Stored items
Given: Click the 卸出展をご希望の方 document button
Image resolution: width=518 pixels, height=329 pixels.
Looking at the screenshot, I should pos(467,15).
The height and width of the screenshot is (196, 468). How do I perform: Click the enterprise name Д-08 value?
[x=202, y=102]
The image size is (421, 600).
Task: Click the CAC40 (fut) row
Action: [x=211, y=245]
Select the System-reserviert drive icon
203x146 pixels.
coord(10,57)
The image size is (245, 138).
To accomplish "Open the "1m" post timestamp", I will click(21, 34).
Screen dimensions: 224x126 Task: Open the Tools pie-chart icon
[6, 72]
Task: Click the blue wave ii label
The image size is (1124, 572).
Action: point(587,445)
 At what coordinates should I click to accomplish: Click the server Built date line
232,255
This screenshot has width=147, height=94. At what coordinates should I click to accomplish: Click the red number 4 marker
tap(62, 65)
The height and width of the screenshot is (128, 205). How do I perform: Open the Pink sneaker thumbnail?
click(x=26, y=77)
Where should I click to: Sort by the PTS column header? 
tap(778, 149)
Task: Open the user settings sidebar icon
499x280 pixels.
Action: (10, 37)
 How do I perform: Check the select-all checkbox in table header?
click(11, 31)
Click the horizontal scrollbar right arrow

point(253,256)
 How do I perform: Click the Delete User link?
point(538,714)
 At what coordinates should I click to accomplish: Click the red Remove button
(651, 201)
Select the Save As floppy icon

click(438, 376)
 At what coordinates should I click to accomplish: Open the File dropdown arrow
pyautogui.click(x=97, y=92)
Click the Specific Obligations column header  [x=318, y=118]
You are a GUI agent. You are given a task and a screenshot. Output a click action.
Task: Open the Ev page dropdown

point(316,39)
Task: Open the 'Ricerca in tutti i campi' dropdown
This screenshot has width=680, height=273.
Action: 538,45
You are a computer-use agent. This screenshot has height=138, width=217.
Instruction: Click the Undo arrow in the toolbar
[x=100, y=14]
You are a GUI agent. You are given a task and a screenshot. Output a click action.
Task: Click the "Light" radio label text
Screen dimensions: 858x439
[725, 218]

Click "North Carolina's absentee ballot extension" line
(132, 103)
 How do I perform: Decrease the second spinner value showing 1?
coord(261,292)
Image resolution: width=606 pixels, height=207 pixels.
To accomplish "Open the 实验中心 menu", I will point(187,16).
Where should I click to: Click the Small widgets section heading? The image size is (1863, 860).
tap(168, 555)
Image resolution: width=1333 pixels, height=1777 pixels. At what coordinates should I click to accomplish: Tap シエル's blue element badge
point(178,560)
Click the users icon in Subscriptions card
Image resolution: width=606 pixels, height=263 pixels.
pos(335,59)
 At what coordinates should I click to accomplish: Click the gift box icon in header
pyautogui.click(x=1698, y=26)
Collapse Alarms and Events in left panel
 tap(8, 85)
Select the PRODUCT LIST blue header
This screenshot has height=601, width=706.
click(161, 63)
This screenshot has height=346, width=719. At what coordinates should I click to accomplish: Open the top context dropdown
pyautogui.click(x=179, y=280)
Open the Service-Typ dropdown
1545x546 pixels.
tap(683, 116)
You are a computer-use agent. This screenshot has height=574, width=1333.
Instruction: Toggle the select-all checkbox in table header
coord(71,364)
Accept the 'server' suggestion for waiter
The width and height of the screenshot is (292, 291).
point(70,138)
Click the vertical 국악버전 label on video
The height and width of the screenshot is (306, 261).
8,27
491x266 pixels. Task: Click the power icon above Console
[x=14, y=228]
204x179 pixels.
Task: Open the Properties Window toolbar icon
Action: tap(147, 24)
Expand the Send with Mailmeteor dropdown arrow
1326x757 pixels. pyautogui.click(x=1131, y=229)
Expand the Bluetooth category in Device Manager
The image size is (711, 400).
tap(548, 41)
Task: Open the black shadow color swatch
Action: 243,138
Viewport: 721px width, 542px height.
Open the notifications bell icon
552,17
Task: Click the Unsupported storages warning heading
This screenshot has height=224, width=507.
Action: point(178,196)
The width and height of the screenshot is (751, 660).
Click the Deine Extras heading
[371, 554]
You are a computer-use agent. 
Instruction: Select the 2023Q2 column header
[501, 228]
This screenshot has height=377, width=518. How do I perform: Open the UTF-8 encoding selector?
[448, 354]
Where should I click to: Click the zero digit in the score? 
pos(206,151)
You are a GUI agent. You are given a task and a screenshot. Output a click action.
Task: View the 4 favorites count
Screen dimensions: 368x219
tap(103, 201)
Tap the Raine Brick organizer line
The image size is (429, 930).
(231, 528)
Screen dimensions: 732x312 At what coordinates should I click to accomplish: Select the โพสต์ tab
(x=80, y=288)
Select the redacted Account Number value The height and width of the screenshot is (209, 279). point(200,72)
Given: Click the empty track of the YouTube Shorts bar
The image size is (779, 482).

* [TASK DESCRIPTION]
Send back an exact copy of only the lines from the line with "How do I perform: Decrease" up to and including the line with "Click the users icon in Subscriptions card" in the data above.

* [EXERCISE RESULT]
 How do I perform: Decrease the second spinner value showing 1?
coord(261,292)
Image resolution: width=606 pixels, height=207 pixels.
To accomplish "Open the 实验中心 menu", I will point(187,16).
Where should I click to: Click the Small widgets section heading? The image size is (1863, 860).
tap(168, 555)
Image resolution: width=1333 pixels, height=1777 pixels. At what coordinates should I click to accomplish: Tap シエル's blue element badge
point(178,560)
Click the users icon in Subscriptions card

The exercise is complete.